Problem to solve
If pictures appear in the lines below, skip them and copy exactly the lines from the one containing "This screenshot has width=700, height=394." through the one containing "Share to Sina Weibo icon", and nothing else.

Records for this task

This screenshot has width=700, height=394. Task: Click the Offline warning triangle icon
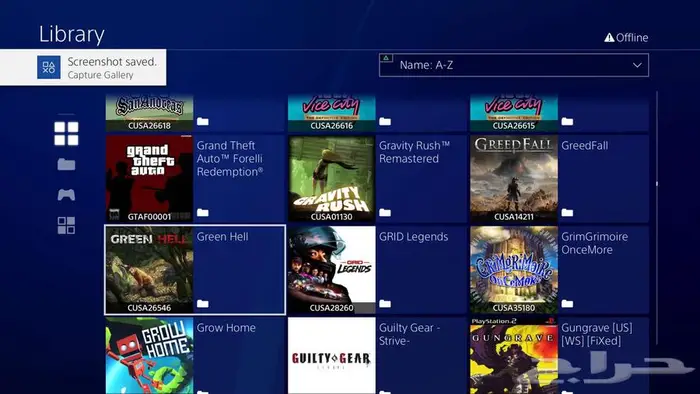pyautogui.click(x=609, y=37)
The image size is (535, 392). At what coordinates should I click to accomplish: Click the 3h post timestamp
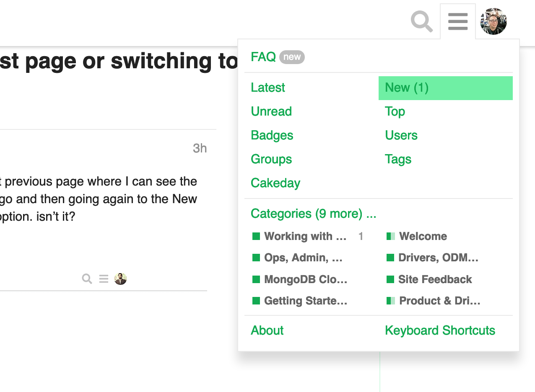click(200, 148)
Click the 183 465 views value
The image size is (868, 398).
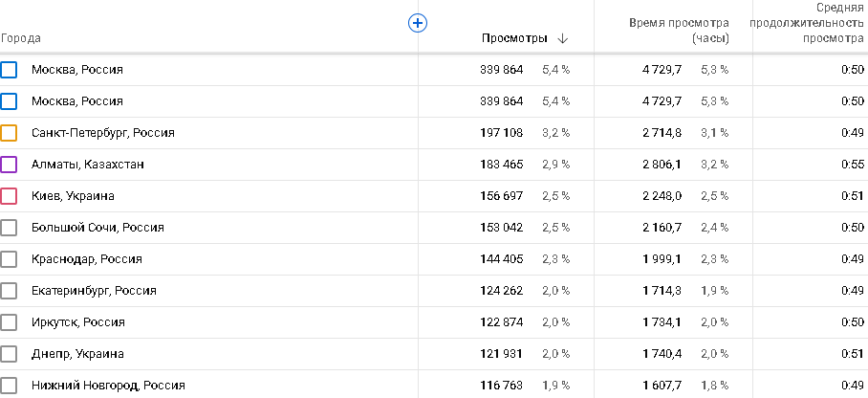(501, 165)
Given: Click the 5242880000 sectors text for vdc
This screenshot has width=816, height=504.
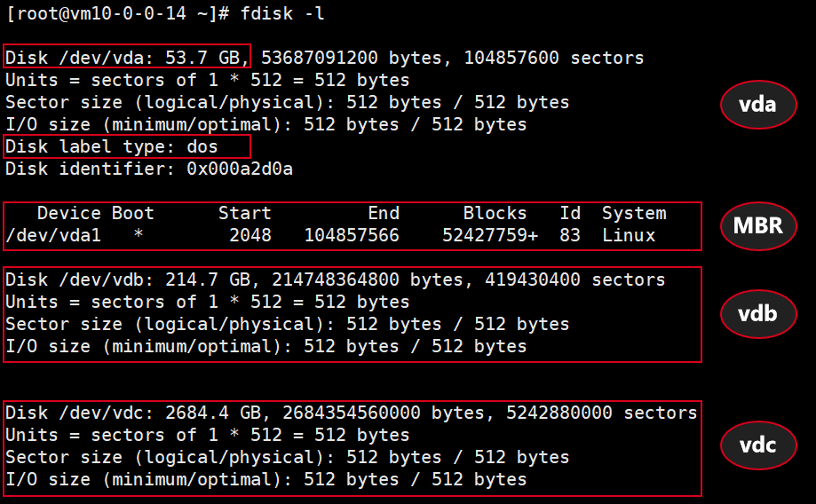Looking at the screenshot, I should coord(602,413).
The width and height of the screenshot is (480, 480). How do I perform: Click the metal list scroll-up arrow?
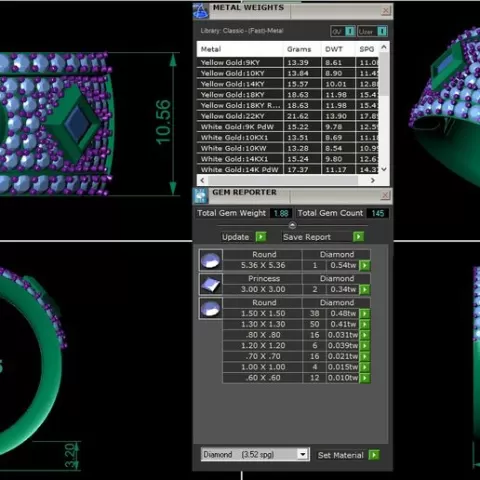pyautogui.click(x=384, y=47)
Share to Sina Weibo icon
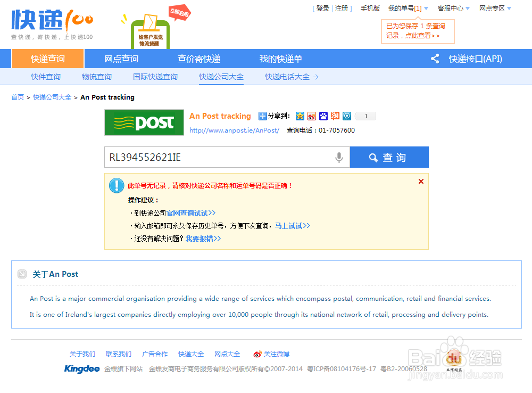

* * *

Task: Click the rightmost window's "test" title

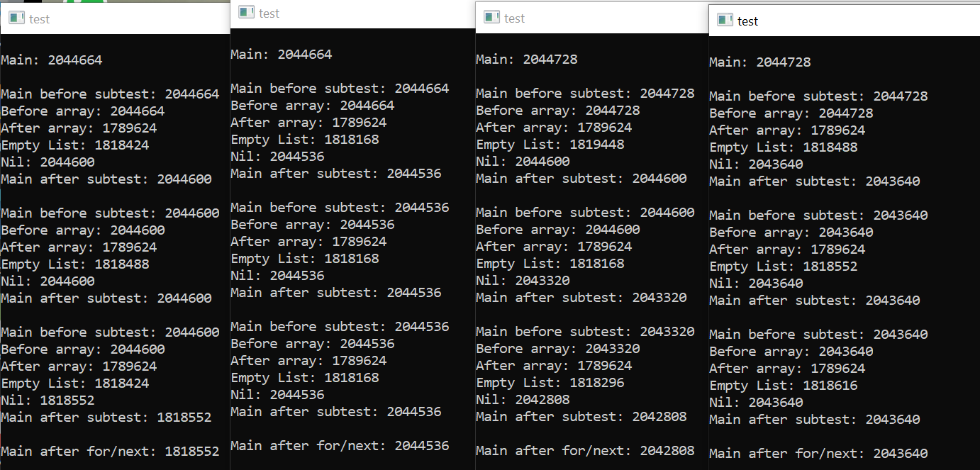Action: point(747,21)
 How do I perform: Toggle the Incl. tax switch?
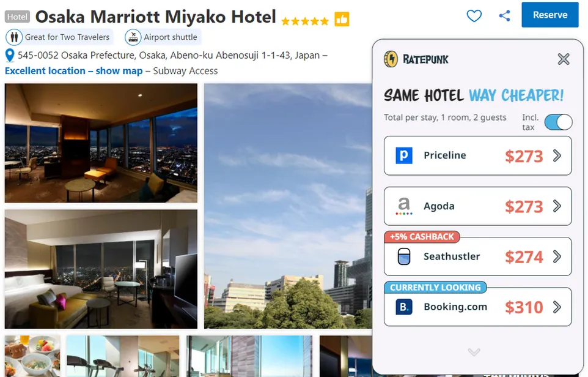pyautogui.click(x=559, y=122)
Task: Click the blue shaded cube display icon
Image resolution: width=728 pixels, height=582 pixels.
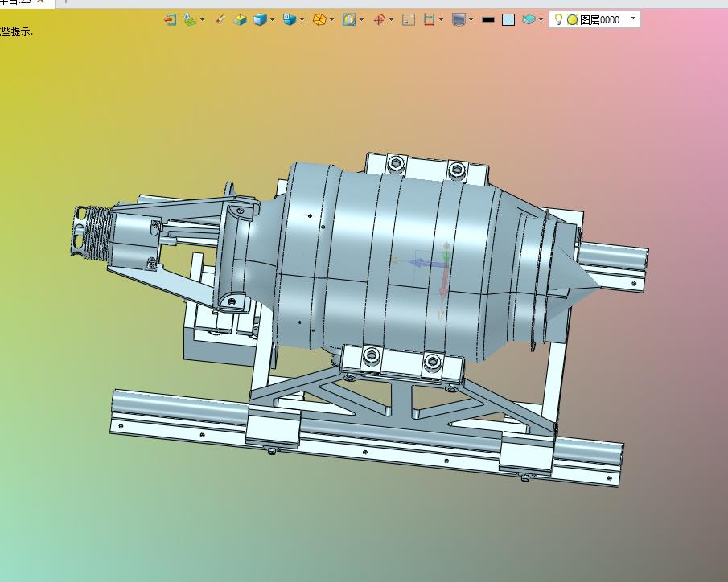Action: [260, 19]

...

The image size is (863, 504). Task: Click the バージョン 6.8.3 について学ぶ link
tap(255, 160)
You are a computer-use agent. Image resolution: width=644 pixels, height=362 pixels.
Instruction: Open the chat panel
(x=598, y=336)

Exercise result
This screenshot has width=700, height=394. Task: Click the Offline warning triangle icon
pyautogui.click(x=609, y=37)
The image size is (535, 392). At what coordinates should I click to accomplish: Click the 3h post timestamp
click(200, 148)
Click the 183 465 views value
The image size is (868, 398).
(501, 165)
Given: Click the 5242880000 sectors text for vdc
This screenshot has width=816, height=504.
Looking at the screenshot, I should coord(602,413).
The width and height of the screenshot is (480, 480). How do I perform: Click the metal list scroll-up arrow?
pyautogui.click(x=384, y=47)
Share to Sina Weibo icon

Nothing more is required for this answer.